◆ Task requirements: Turn the listing below, from the line containing "Image resolution: width=1260" through its end, into a JSON list of strings with one string per line and blank lines omitted. Leave the pictures out.

◆ ◆ ◆ ◆ ◆ ◆ ◆

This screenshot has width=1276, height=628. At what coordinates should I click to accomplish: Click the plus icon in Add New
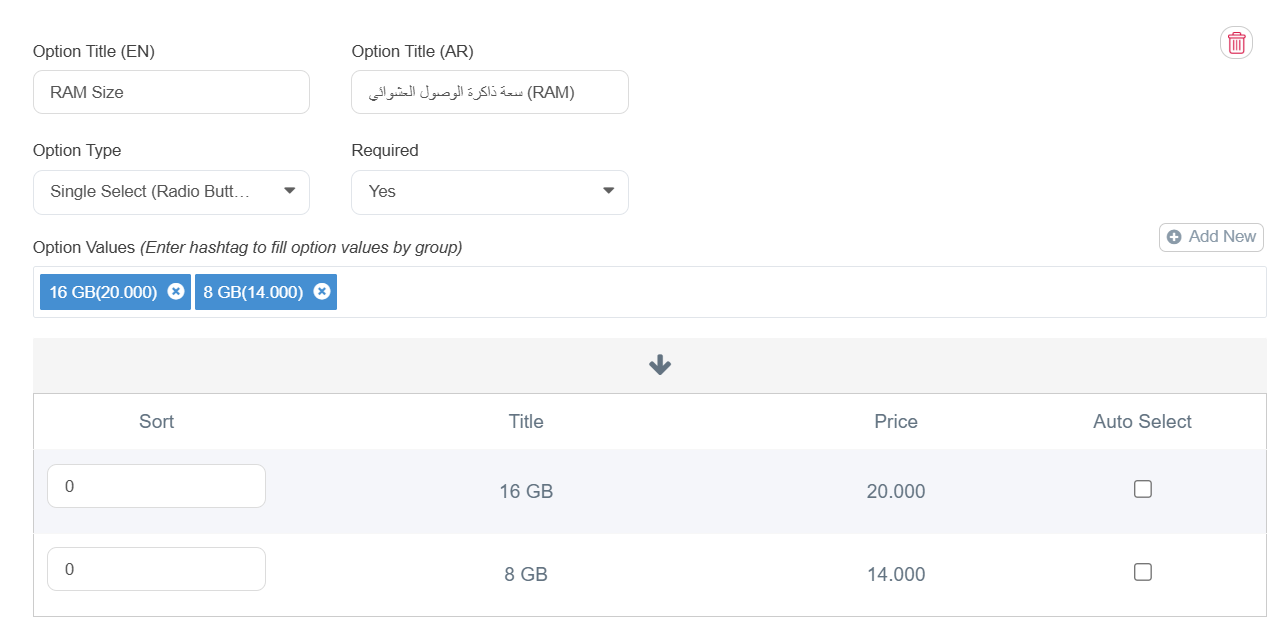pos(1174,237)
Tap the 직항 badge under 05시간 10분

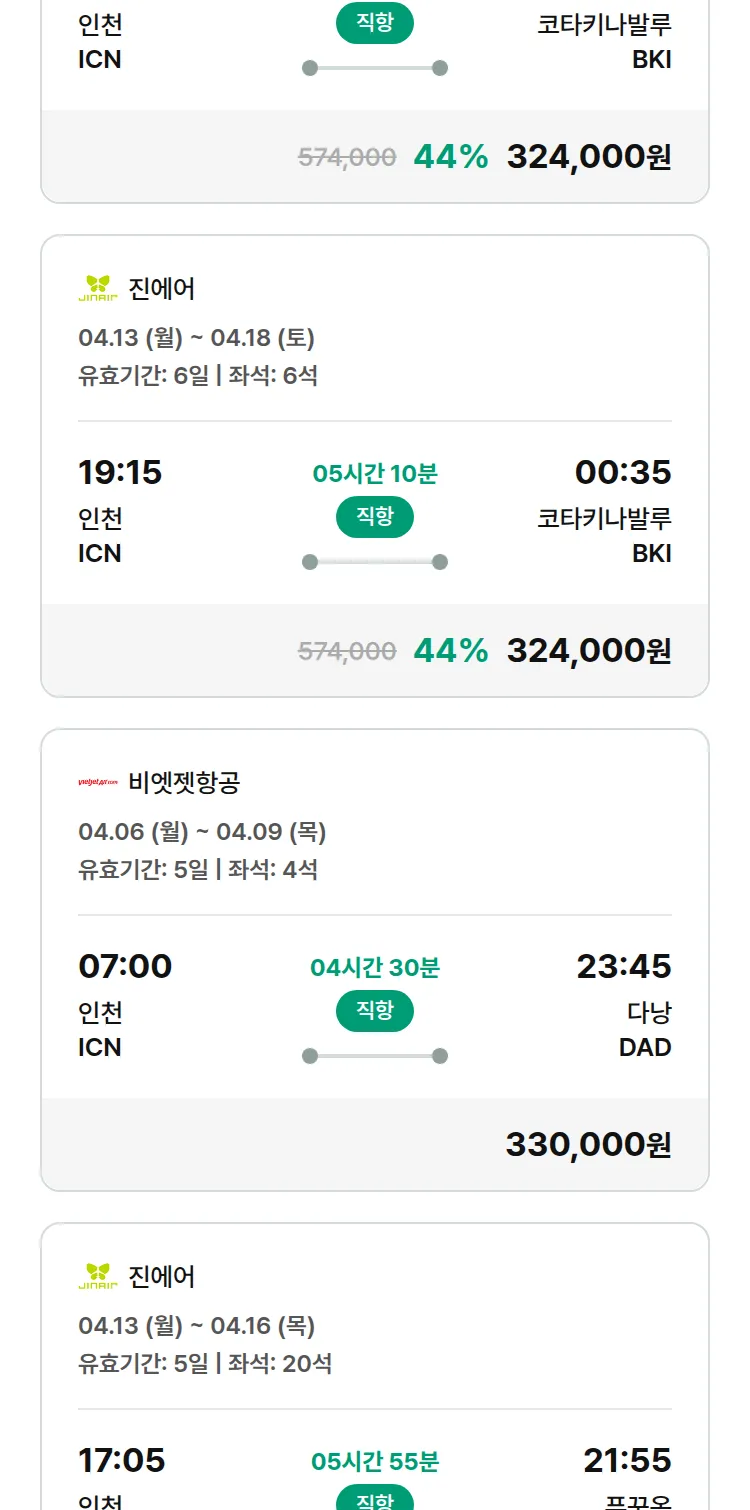(x=375, y=517)
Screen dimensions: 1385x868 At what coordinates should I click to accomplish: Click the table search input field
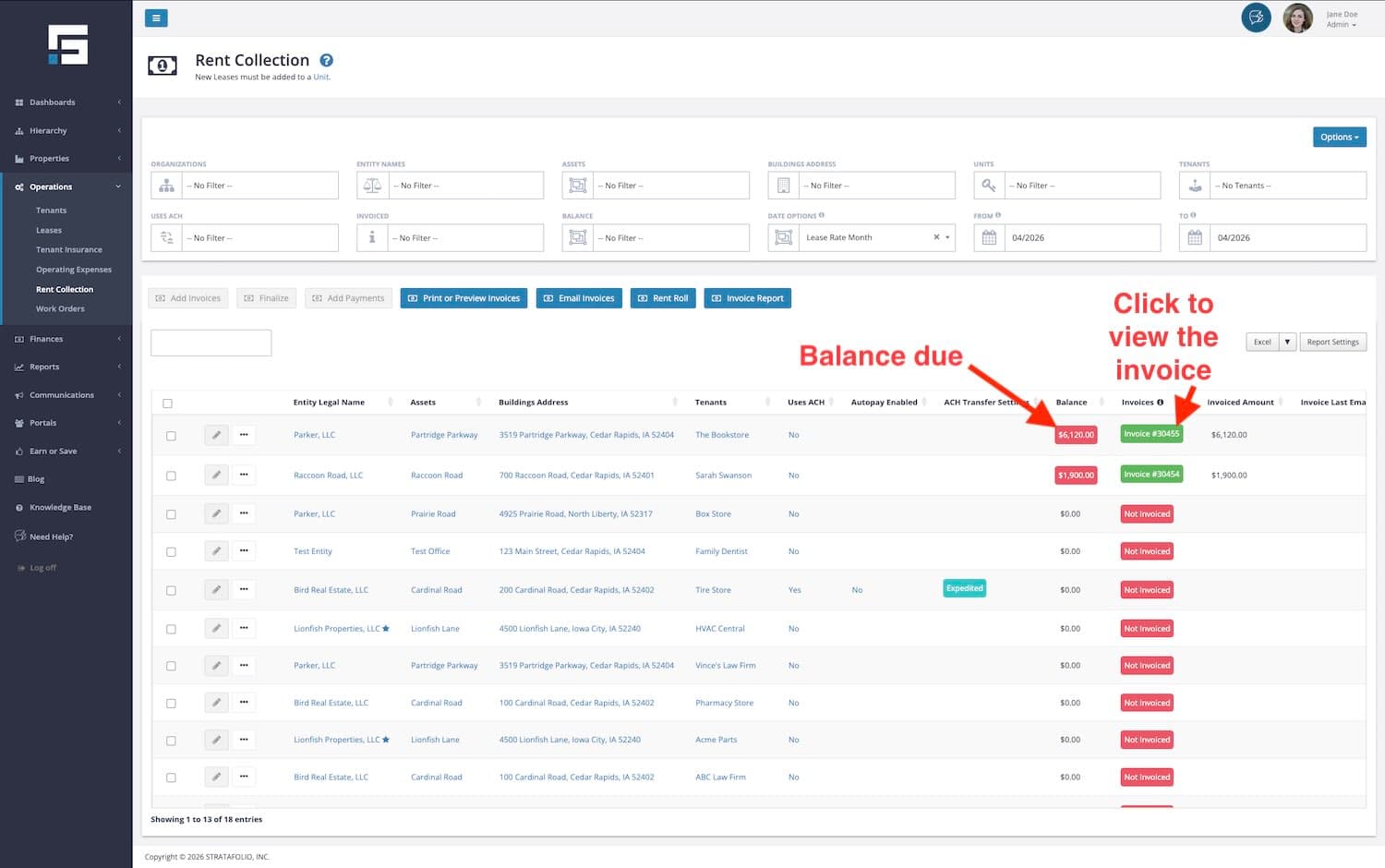[211, 343]
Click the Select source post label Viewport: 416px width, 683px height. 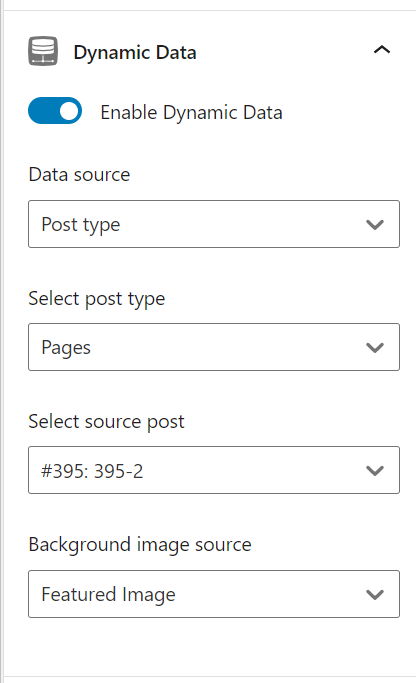click(x=106, y=422)
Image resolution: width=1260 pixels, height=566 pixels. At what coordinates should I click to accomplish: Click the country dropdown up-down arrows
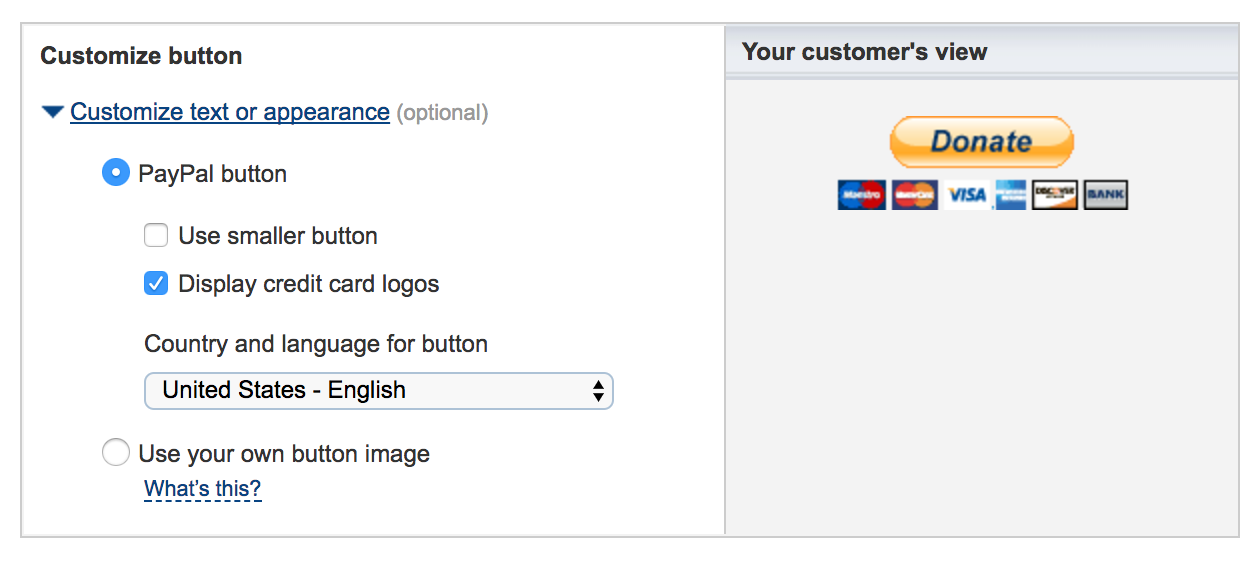(x=598, y=390)
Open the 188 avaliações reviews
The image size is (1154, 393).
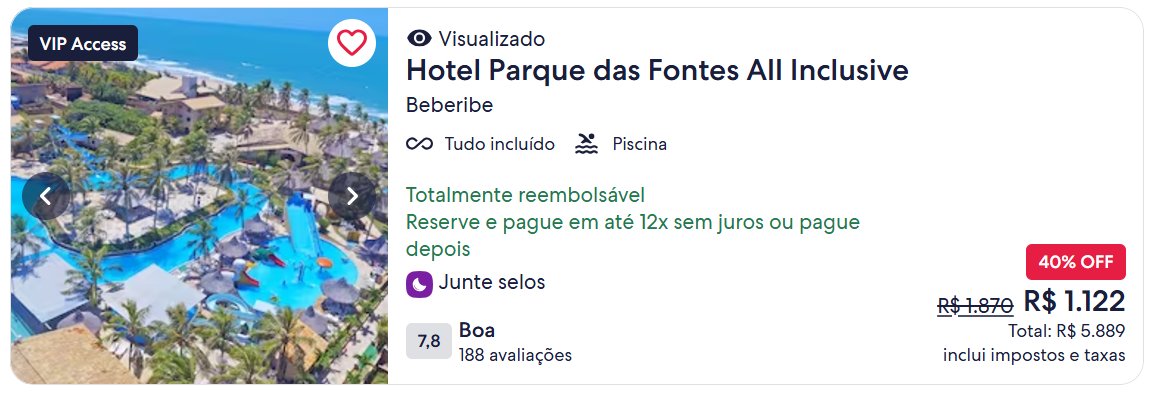click(x=515, y=355)
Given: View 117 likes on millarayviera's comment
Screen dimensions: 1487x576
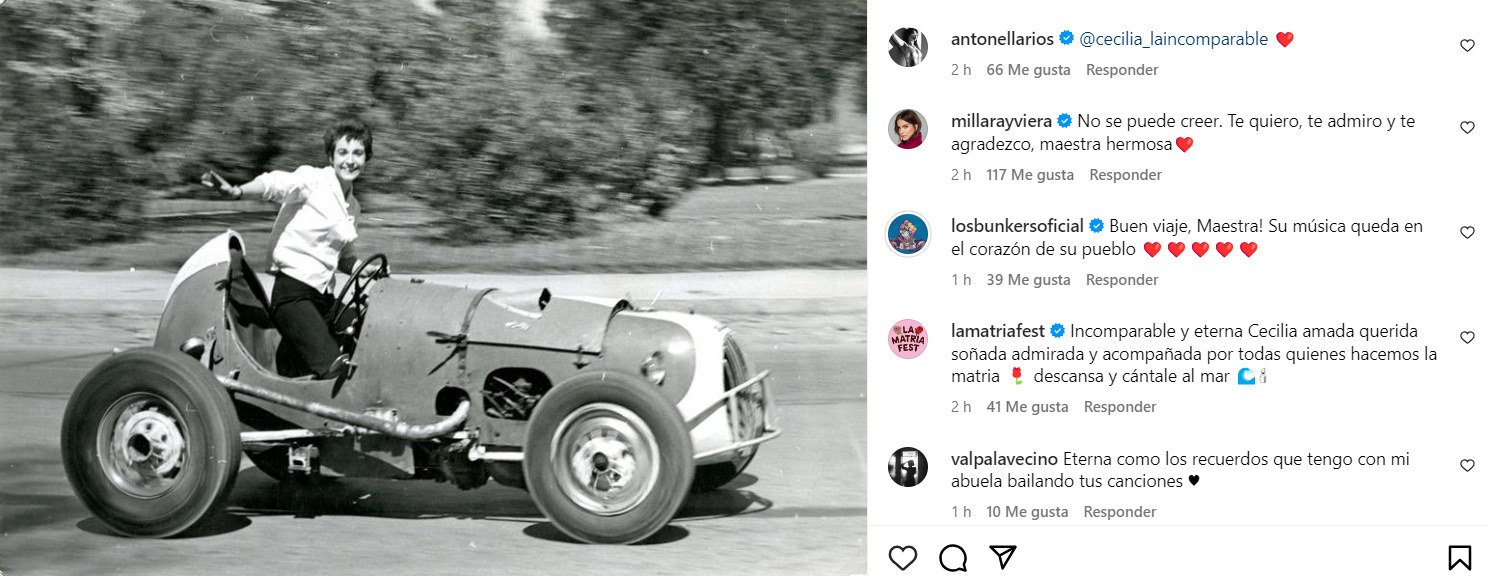Looking at the screenshot, I should (1029, 175).
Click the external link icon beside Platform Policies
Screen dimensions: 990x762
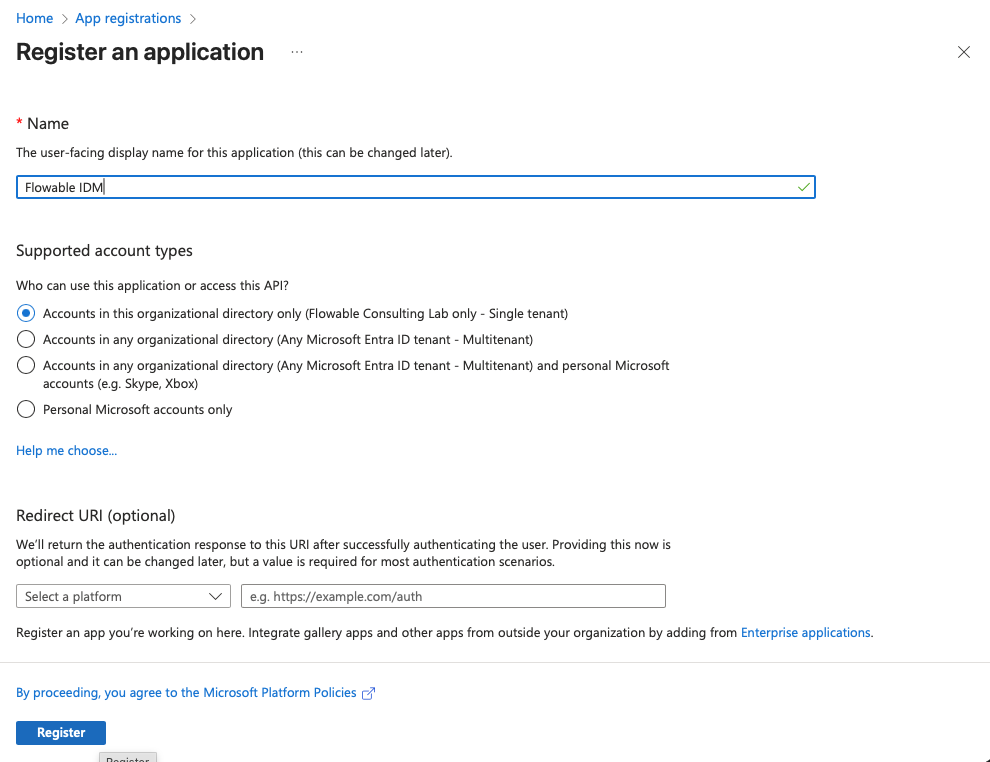point(368,693)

◆ ◆ ◆ ◆ ◆ ◆ ◆

◆ Output of the exercise:
[
  "Image resolution: width=1260 pixels, height=566 pixels. At what coordinates should I click to accomplish: Click the country dropdown up-down arrows",
  "(x=598, y=390)",
  "Open the 188 avaliações reviews",
  "The image size is (1154, 393).",
  "click(x=515, y=355)",
  "Given: View 117 likes on millarayviera's comment",
  "Screen dimensions: 1487x576",
  "Looking at the screenshot, I should (1029, 175).",
  "Click the external link icon beside Platform Policies",
  "Screen dimensions: 990x762",
  "point(368,693)"
]